Aber als grüner Politiker sind Sie schon grundsätzlich gegen das Auto?
Nein. Würde ich etwa in Lützelflüh wohnen, hätte ich wohl auch eines. Die im Rahmen des Stadt-Land-Diskurses immer wieder erzählte Geschichte, grüne Politik sei nicht kompatibel für die Landbevölkerung, ist überhaupt nicht stichhaltig. Es ist auf dem Land eher einfacher, klimaneutral zu leben.
Wie das?
Man kann eine Solaranlage aufs Dach setzen oder, weil man meist etwas mehr Platz hat, im Haus eine Holzheizung einbauen. Man kann ein Elektroauto kaufen, das ab 2025 im Anschaffungspreis billiger sein wird als ein Benziner. Diese Entwicklung ist im Gang. Die Problemzone, was den Ersatz fossil betriebener Heizungen angeht, liegt eher in den Ballungsgebieten. Da haben wir noch sehr viele Öl- und Gasheizungen. Eine Lösung wären Fernwärmenetze. Bern baut seines aus; Biel und Nidau bauen neu ein Netz basierend auf Bielerseewasser, Thun hat Fernwärmenetze und hat einen Ausbau, vielleicht sogar mit Seewasser, vor. Aber das kostet Hunderte Millionen Franken und dauert sehr lange.
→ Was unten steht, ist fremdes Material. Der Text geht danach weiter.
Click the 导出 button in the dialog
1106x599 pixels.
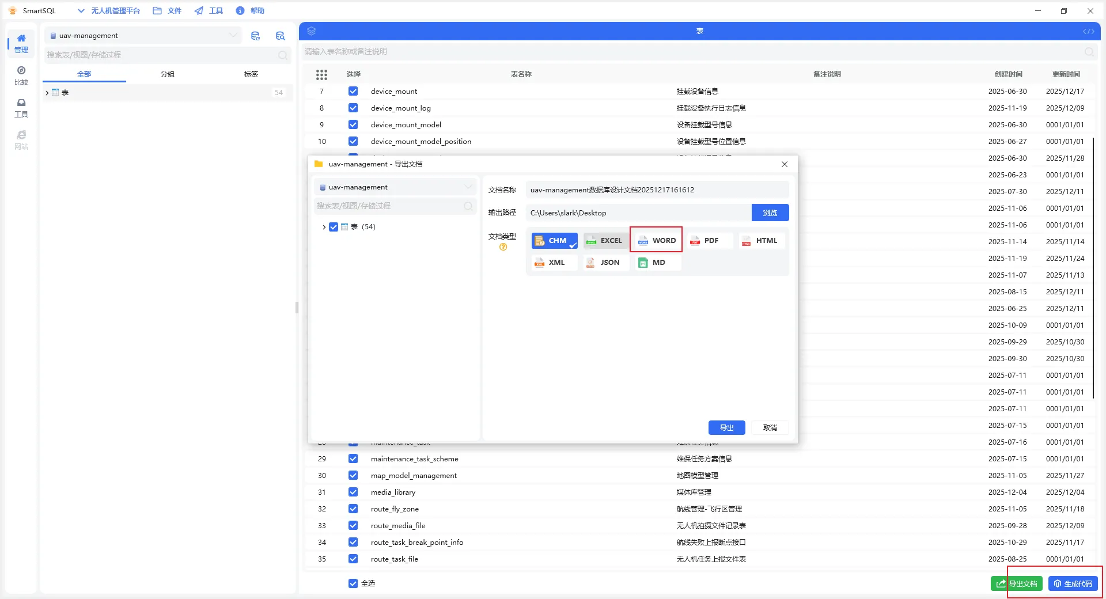coord(726,427)
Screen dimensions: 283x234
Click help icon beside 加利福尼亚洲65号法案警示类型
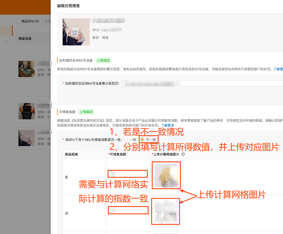point(117,84)
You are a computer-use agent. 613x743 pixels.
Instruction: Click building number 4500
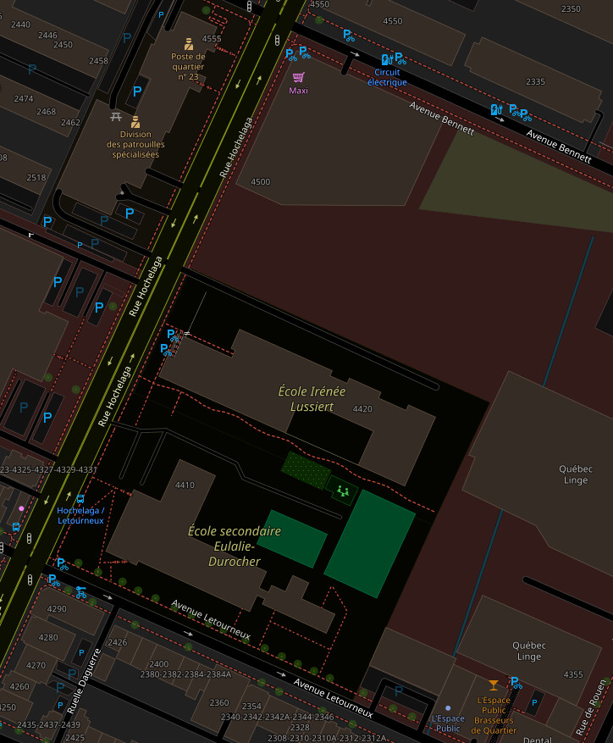[261, 182]
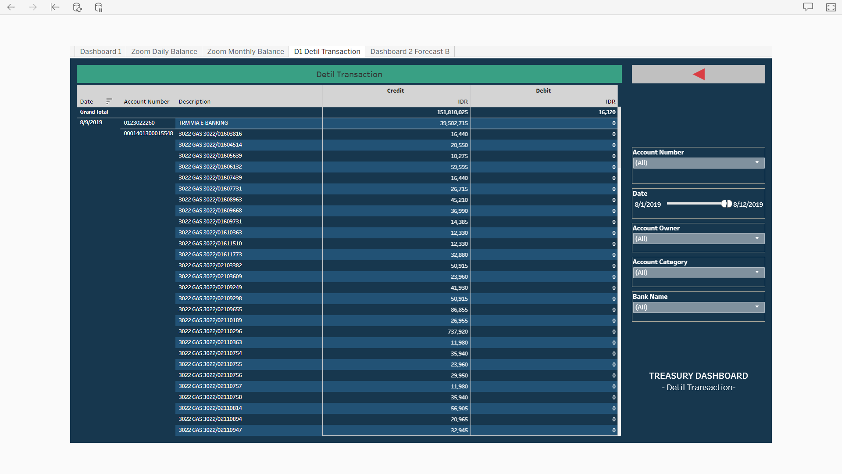Click the Undo back arrow icon
This screenshot has height=474, width=842.
(x=11, y=7)
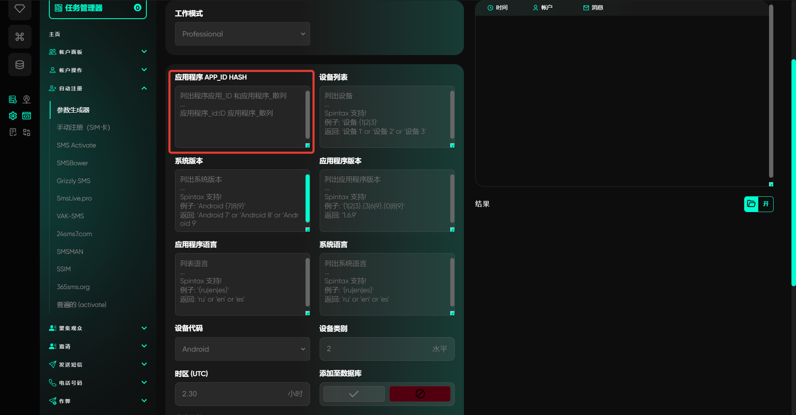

Auch die Verkehrsprobleme spitzen sich vor allem in der Agglomeration zu. Jedenfalls wenn man der Argumention folgt, mit der der Ausbau der Autobahnen um die Stadt Bern vorangetrieben wird.
Der geplante Ausbau der Autobahnen um Bern ist beängstigend, ebenso wie die Tatsache, dass der Regierungsrat dies gegenüber dem Bund alles gutgeheissen hat, wie wir kürzlich herausgefunden haben. Einzelne Aspekte – etwa zur Erhöhung der Sicherheit am Autobahnanschluss Wankdorf – ergeben Sinn. Aber für einen Ausbau sehe ich kein Argument.
Eine Kapazitätserhöhung auf der Autobahn um Bern verhindert, dass der Verkehr in die Quartiere ausweicht. Das macht doch Sinn.
Die neuesten Prognosen des Bundesamts für Raumentwicklung (ARE) zeigen, dass der Verkehr im Raum Bern gar nicht mehr gross zunehmen wird, auch nicht in wachsenden Gemeinden wie Köniz oder Zollikofen. Viele Menschen werden pensioniert, unter dem Strich wird die Zahl der arbeitenden Bevölkerung eher abnehmen, zudem bleibt eine gewisser Homeoffice-Anteil erhalten. Wir haben den Antrag gestellt, dass diese neuen Erkenntnisse in die Planung des Kantons einfliessen. Das wird passieren, aber erst in einigen Jahren.
Gingen Sie eigentlich viele Kompromisse ein, damit Ihr Vorstoss für den New Green Deal mehrheitsfähig wurde?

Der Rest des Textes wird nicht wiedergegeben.